Comment by arcb
2 days ago
I suspect stronger edge performance will come as a side-effect of local inference. Your point on edge tool calls is interesting and I'll think about that. Features like offline mode could be a great motivating reason. Re knowing the shape vs not the internals - I'm mixed here. It feels like there's always a sampling period where you have to look at contents in order to understand what you want. But edge AI (like antirez's work running DeepSeek on Mac) will let you have both. I'm excited for that future!
Why would an LLM want to look into the contents, what for?
We have low-cardinality data and yes this is safe to share and required to build an actual query.
Then we have high-cardinality and possibly PII - there’s absolutely no reason to share that data, there’s nothing for LLM to analyse there. Also semantic index (vector search) will find relevant records much faster and more accurately that any chain-of-thoughts just with an LLM-authored search fn call.

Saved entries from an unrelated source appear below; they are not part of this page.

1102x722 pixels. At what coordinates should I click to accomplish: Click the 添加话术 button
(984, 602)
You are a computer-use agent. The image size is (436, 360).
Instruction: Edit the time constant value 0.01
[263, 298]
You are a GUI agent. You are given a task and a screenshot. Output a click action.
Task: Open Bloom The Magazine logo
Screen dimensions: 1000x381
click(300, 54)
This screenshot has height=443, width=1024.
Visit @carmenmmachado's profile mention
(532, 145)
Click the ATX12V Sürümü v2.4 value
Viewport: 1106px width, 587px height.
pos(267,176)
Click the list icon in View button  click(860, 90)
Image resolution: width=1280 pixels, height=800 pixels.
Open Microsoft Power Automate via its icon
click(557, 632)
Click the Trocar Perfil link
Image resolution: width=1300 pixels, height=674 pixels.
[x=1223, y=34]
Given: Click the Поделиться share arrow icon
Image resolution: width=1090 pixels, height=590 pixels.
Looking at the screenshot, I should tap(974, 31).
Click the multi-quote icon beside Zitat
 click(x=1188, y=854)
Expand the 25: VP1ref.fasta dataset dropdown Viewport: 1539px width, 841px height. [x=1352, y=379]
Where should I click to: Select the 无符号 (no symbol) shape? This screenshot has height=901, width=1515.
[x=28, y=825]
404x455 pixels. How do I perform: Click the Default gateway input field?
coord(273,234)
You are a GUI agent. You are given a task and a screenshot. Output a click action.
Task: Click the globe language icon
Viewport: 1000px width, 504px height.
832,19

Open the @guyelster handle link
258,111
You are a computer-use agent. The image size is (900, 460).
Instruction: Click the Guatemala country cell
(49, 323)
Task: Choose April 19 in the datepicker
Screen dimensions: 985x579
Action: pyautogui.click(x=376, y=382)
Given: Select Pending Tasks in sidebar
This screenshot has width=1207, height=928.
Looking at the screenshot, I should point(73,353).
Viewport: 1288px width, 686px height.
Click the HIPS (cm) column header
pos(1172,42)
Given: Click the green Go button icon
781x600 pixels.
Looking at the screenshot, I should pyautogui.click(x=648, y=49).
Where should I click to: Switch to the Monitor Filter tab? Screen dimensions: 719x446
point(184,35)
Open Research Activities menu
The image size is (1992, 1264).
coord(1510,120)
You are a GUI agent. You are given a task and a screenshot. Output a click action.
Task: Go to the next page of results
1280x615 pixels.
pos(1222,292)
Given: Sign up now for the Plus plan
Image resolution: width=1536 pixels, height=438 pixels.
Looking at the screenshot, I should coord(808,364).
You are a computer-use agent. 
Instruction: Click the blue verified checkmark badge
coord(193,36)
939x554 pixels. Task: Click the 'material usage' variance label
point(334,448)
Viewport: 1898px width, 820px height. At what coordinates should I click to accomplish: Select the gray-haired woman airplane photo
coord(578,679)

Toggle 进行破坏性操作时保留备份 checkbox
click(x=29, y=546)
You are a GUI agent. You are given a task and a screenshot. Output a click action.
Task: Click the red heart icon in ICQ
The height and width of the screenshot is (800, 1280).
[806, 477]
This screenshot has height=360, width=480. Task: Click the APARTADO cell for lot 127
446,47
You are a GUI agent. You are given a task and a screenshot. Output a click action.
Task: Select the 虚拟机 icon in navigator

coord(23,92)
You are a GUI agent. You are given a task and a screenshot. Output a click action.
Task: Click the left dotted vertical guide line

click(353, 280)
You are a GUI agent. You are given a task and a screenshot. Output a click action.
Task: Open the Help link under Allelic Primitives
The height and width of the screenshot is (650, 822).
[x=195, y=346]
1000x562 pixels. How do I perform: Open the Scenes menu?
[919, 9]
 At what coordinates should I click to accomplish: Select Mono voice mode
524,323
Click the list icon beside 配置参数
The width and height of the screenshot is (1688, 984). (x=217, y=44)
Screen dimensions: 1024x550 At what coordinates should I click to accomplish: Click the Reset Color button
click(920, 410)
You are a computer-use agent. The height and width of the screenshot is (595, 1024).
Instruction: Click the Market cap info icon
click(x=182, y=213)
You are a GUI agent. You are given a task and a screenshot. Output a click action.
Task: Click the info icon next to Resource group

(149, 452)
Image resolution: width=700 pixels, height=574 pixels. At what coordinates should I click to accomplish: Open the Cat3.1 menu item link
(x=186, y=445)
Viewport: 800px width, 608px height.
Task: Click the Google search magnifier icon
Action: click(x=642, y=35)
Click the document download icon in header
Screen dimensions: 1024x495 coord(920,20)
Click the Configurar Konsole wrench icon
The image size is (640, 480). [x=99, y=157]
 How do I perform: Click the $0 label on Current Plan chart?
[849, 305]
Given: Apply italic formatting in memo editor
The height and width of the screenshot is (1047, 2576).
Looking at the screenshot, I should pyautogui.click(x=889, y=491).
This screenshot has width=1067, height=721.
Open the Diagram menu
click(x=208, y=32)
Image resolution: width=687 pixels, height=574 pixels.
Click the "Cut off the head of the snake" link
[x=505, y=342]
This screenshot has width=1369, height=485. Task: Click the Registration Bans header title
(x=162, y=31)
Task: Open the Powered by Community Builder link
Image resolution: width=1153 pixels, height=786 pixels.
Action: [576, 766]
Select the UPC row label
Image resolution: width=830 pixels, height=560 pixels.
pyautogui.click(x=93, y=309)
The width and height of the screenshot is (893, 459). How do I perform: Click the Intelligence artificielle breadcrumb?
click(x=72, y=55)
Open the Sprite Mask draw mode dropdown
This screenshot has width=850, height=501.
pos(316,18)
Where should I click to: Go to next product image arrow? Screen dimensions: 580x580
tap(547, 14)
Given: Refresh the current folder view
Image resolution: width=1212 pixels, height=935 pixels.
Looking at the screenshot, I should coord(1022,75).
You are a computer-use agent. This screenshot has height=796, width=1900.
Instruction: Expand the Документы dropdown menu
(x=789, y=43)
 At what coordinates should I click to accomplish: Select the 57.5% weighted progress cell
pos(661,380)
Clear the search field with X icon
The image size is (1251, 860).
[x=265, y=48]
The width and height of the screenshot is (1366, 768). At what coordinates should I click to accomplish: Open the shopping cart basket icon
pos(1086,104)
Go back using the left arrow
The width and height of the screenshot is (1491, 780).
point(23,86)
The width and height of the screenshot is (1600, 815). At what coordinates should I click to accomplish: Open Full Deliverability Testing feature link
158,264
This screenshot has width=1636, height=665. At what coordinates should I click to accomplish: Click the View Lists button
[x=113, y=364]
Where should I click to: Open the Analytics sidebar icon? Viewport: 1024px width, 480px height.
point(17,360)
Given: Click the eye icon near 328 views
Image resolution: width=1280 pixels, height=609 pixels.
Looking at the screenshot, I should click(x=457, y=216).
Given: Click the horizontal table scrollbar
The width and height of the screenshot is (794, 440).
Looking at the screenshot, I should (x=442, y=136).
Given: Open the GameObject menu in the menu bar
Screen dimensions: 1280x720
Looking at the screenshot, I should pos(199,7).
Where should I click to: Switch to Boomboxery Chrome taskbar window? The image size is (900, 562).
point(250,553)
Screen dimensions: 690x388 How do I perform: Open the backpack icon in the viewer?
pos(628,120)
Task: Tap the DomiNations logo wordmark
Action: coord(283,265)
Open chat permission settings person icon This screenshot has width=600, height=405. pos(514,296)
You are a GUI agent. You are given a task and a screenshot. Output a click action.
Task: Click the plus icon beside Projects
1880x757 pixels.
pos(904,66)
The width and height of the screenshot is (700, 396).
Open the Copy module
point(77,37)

Further there are continuous numerical values and there’s not much LLM needs to see in there either. We can say, for example, if you look at data distributions when building your analysis, it can drive your analysis logic, but another point of view here is taht it creates unnecessary bias instead.
On re-read I think I might have overreached in my reply. I think having local LLMs being able run tool loops to _transform_ data, rather than just summary or analysis, will become 1/ great for non-technical users, 2/ fast.